Happy Tryptophan Respiratory Therapists!
Well I have a lot to thank for. Here is a good list:
1. Family
2. Friends
3. School
4. Health
5. Stress (good ones lol)
I will be seeing my family and I will be excited since I have not seen them in a while. I met a lot of GREAT friends this year and I had the most fun in the beginning of 2007. I went to so many parties before the RT program. Speaking of RT program I am so THANKFUL I made it in! Nobody knows how much I thank god and everyone else who made it possible for me to get in this wonderful program.
My health is fine and since I’m still young I am in good shape. However I am overweight haha. But I can fix that pretty fast since I done it before. (lose weight). All the daily stress I endure, made me a better person. I am able to communicate well with people and set up good meeting times.
Now this is where everyone else can be thankful. Everyday we walk, talk, eat, BREATHE, ETC..ETC.. I’m sure everyone is aware that the patients in the hospital are sick. Specially the ones that are on our ventilators and on the oxygen. We as humans are lucky that we don’t have any illness. The health people should be very thankful they have their lives.
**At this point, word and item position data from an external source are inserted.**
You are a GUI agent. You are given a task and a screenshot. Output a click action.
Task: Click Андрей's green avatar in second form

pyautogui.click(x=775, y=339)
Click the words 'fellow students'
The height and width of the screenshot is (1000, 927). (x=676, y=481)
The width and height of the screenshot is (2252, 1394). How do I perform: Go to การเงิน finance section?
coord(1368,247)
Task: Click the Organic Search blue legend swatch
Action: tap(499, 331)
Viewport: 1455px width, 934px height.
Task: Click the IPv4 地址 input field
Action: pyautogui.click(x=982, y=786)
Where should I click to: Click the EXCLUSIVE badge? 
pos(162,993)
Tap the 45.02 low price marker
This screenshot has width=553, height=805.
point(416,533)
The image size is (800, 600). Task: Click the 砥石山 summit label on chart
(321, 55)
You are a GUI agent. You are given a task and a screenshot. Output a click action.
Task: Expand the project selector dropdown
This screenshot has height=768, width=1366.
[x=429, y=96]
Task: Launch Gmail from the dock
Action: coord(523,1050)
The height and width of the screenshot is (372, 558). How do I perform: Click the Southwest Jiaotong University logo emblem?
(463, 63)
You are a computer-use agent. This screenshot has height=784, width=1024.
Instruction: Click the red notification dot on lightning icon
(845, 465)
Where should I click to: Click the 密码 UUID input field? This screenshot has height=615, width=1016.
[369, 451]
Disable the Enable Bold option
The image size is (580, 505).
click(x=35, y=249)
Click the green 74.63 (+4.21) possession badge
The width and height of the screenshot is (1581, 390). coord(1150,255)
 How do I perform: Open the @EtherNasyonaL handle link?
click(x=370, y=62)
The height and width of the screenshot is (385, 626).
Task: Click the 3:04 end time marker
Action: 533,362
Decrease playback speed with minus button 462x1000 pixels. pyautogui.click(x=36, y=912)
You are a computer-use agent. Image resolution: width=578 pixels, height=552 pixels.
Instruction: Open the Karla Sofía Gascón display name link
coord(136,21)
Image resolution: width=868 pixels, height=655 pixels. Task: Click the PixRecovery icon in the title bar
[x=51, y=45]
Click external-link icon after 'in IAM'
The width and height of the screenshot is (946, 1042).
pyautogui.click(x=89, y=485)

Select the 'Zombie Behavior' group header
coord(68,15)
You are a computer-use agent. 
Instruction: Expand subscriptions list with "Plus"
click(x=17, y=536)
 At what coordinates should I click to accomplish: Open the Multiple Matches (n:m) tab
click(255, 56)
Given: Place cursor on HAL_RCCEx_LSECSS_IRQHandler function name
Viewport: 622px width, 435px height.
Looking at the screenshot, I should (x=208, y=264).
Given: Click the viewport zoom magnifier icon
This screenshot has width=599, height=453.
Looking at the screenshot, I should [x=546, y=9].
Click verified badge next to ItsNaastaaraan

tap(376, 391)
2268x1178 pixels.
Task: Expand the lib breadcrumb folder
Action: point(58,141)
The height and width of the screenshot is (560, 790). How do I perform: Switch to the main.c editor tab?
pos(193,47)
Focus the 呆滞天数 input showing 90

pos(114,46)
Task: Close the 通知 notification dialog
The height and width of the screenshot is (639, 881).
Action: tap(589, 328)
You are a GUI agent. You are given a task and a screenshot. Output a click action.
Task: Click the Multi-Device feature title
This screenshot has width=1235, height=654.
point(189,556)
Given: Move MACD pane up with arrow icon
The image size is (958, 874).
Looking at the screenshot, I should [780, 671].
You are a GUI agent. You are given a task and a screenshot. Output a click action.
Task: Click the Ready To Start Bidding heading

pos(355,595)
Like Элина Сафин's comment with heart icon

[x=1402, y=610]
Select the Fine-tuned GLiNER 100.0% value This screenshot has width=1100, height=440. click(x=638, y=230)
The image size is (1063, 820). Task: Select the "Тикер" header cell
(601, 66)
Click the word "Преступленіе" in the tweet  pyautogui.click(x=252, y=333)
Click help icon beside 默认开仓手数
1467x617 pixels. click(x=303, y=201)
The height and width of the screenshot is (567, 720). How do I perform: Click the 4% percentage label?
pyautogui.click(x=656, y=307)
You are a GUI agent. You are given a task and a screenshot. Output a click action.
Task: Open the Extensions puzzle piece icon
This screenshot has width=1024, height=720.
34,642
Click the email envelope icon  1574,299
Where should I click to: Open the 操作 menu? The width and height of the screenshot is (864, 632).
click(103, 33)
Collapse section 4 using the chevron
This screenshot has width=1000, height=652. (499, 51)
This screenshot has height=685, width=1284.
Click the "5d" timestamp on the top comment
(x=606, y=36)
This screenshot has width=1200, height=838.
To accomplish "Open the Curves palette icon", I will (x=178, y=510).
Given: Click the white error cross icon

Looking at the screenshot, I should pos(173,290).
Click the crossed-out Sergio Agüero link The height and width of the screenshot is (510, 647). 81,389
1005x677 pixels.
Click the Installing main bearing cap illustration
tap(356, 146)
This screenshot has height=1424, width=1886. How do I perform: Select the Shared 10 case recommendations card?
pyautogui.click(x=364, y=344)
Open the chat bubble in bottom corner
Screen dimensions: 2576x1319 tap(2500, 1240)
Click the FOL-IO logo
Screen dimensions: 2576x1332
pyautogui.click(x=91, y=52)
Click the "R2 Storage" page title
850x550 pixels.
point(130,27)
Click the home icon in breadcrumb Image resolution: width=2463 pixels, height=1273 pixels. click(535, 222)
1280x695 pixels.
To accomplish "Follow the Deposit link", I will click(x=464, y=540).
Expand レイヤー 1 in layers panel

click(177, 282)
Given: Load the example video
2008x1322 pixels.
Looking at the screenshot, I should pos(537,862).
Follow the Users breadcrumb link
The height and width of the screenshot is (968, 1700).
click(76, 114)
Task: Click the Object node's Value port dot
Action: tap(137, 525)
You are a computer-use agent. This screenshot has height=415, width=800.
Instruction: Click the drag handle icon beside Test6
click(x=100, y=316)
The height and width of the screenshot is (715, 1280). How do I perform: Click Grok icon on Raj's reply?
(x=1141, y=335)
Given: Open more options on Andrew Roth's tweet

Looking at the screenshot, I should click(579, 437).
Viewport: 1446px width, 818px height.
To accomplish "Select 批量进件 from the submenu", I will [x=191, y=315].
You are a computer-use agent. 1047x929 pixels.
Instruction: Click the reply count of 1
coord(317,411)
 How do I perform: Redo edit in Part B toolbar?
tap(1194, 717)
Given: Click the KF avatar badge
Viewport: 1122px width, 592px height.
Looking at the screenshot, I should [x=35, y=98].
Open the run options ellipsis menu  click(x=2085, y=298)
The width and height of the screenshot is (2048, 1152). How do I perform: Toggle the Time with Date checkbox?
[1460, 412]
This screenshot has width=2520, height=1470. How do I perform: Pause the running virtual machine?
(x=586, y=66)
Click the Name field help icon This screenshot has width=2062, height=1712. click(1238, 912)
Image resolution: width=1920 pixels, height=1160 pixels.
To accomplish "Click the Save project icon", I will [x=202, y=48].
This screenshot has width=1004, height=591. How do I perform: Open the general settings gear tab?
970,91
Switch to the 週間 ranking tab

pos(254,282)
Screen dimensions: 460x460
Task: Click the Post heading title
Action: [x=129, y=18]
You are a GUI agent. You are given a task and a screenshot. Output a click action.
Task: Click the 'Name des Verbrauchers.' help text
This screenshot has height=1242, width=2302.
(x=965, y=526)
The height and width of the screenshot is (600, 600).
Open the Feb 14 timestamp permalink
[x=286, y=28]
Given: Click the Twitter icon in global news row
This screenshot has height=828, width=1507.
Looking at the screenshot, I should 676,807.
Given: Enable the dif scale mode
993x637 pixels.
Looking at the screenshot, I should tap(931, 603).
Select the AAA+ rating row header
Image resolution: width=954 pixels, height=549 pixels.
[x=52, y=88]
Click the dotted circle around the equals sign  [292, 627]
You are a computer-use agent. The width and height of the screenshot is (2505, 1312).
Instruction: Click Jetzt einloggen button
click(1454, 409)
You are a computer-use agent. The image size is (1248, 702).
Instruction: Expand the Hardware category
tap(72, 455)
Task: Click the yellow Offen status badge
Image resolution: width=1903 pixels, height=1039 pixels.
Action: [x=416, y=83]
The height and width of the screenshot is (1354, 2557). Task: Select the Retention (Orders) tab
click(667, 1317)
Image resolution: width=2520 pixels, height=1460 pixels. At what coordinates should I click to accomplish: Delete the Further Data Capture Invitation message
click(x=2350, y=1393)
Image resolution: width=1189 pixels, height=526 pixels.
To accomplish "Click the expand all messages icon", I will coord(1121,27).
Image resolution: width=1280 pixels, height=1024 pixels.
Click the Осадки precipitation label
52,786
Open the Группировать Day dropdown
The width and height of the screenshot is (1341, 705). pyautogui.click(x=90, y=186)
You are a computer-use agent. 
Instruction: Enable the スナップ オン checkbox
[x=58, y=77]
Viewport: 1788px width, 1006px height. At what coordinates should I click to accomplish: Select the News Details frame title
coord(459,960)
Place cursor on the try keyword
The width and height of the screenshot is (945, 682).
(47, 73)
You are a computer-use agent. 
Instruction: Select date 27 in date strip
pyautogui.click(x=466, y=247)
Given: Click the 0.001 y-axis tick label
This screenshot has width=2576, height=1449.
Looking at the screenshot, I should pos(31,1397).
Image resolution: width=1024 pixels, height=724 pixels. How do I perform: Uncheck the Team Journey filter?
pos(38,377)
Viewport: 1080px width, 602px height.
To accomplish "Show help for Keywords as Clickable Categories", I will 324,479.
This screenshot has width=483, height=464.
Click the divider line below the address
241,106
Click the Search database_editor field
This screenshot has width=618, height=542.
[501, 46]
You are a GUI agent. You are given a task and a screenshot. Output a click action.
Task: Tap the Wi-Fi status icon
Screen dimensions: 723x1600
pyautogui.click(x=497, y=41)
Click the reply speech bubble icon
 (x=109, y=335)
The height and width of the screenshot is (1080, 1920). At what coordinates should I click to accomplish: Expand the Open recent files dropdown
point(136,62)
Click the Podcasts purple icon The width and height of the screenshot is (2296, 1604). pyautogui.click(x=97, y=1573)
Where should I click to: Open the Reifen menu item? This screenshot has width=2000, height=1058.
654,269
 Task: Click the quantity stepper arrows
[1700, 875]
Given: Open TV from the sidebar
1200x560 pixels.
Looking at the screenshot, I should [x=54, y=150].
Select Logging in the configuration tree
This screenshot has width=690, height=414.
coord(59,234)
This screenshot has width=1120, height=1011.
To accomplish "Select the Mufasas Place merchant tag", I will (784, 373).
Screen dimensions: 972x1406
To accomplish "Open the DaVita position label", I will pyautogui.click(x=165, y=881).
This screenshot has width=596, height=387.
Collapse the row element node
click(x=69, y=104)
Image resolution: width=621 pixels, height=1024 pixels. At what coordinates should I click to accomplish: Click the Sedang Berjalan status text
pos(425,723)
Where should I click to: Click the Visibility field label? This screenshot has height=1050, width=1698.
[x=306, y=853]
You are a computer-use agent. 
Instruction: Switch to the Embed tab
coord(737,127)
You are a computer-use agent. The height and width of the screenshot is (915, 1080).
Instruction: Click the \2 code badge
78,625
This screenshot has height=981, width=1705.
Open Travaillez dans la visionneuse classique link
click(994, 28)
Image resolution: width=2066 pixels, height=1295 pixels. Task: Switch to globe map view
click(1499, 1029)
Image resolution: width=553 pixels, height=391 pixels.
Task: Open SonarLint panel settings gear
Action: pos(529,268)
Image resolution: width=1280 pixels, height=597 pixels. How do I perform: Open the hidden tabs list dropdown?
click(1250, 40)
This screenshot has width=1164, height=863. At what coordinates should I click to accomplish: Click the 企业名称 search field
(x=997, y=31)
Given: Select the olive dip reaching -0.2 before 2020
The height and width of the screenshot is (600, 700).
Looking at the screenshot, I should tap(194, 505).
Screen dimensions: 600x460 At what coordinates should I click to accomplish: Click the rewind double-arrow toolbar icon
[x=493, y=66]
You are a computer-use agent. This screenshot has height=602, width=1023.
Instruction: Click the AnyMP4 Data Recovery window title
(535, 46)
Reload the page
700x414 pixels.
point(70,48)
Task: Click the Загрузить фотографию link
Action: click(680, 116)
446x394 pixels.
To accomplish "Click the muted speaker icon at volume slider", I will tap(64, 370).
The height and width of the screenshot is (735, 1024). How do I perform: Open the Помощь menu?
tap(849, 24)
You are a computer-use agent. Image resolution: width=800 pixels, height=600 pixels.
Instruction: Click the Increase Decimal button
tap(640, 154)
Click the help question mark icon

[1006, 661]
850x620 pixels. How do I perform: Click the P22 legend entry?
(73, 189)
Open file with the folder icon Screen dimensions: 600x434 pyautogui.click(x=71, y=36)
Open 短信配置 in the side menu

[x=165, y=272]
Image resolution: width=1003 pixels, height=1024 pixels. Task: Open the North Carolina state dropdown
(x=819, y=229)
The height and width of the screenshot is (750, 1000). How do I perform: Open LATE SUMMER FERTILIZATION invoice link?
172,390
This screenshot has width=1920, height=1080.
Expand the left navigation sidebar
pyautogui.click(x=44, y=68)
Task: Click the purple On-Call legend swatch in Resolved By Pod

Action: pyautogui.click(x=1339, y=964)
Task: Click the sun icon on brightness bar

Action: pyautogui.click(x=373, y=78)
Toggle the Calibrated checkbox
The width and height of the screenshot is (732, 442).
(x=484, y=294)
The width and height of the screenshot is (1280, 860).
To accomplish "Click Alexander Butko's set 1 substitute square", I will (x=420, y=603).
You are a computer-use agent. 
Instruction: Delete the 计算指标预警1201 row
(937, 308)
Specially us RTs we are able to talk very well to patients. A patient who cannot talk would wish he or she can talk. We are able to walk for 8-12 hours. A patient who has an amputated knee or a bad leg would wish he or she can walk. We are able to BREATHE. The most important thing to any living thing out there. We as RTs makes sure everyone can breathe. I am pretty sure an RT out their has saved a life before and that is something the patient and you can be thankful. Just remember that everything you do somebody wishes they can do. Even while reading this blog, somebody out there is blind. We should be thankful for our everyday health.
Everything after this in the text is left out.